A 1001 MIDNIGHTS Review
by Bill Pronzini



HOWARD BROWNE – The Taste of Ashes. Paul Pine #4. Simon & Schuster, hardcover, 1957. Dennis McMillan, trade paperback, 1988. TV adaptatation: Pilot episode of Bourbon Street Beat (ABC, 5 October 1959).

   An early contributor to the Ziff-Davis line of pulps in the 1940s, Howard Browne later became managing editor of several of that Chicago-based publisher’s science-fiction and fantasy magazines. He also wrote extensively for radio and early TV, scripting more than 700 dramatic shows for the two media.

   In 1946 he published his first mystery novel, Halo in Blood, under the pseudonym John Evans, and followed it with two more, Halo for Satan (1948) and Halo in Brass (1949); all three feature Chicago private detective Paul Pine, one of the best of the plethora of tough-guy heroes from that era. Although the Pine novels are solidly in the tradition of Raymond Chandler, they have a complexity and character all their own and are too well crafted to be mere imitations.

   The Taste of Ashes is the fourth and (at least as of this writing) final Paul Pine adventure. Browne evidently chose to publish this one under his own name because it is longer, more tightly plotted, and more ambitious than the “Halo” books. Offbeat, violent, exciting, it is the story of Pine’s involvement with the lethal Delastone clan:

    “… the Colonel, who wore his hair like the late William Jennings Bryan and was more afraid of scandal than of sudden death; Martha, a member of the sensible-shoe set; the lovely Karen, who owned a temper and a burglar tool; Edwin, who had gone to Heaven, or some place, leaving a monument of horror behind; and Deborah Ellen Frances Thronetree, age seven, an authority on the Bible and Captain Midnight, who was plagued by nightmares.”

   A hood with the wonderful name of Arnie Algebra, a reporter called Ira Groat, and the haunted widow of another private eye are just three of the rich array of other characters Pine encounters on his violent professional (and personal) odyssey.

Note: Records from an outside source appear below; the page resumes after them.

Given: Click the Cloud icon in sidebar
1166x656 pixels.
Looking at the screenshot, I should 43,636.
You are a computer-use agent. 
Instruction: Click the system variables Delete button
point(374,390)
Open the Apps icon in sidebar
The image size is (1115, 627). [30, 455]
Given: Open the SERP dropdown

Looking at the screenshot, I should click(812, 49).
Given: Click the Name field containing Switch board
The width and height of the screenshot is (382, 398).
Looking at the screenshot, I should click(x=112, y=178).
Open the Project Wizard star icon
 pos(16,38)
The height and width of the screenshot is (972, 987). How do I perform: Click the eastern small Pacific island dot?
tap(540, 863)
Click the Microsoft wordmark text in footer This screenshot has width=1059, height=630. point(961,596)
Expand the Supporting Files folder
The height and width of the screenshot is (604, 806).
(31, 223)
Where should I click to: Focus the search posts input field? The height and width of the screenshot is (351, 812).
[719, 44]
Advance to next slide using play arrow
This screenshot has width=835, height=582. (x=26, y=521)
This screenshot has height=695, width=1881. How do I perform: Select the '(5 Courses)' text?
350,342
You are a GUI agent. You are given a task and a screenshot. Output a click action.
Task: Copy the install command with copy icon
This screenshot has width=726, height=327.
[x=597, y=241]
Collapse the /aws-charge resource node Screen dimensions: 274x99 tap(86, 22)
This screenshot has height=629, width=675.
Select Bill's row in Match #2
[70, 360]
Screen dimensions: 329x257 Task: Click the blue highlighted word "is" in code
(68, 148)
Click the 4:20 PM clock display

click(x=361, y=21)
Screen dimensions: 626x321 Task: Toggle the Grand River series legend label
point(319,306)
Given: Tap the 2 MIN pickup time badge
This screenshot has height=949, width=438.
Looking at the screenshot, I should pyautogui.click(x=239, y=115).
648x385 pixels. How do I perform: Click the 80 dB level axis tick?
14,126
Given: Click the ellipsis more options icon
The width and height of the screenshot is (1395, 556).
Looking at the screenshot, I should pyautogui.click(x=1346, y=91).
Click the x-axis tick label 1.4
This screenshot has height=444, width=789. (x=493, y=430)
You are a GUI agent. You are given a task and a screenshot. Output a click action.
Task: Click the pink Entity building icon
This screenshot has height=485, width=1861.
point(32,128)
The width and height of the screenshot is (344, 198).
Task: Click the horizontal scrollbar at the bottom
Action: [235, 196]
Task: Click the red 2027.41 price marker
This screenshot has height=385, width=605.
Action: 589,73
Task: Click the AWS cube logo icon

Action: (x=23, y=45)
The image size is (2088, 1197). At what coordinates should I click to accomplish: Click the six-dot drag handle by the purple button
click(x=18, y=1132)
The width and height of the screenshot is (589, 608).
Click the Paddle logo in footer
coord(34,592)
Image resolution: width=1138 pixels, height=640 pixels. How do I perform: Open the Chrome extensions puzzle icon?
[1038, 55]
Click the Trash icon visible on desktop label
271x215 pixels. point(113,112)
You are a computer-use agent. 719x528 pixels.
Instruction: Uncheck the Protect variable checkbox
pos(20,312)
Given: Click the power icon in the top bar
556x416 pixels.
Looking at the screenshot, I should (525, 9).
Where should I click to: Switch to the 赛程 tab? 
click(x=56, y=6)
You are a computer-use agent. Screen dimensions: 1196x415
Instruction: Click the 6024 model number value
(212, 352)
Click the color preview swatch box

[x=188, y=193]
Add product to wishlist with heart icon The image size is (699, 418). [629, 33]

   All three of the John Evans titles are also first-rate. Both Halo in Blood and Halo for Satan have highly unusual opening situations: In the former, Pine joins twelve other persons in the burial of a nameless bum; and in the latter, a Chicago bishop is offered a chance to buy a manuscript purportedly in the handwriting of Christ for the staggering sum of $25 million.

   Browne is also the author, under his own name, of a nonseries novel, Thin Air (1954); the sudden, inexplicable disappearance of advertising executive Ames Coryell’s wife and his utilization of his ad agency and its methods to track her down form the basis for this tale of suspense. Thin Air has received considerable praise, but this reviewer finds it somewhat farfetched and Coryell a less than likable protagonist. Paul Pine is a much better character, and the private-eye novel the true showcase for Browne’s talents.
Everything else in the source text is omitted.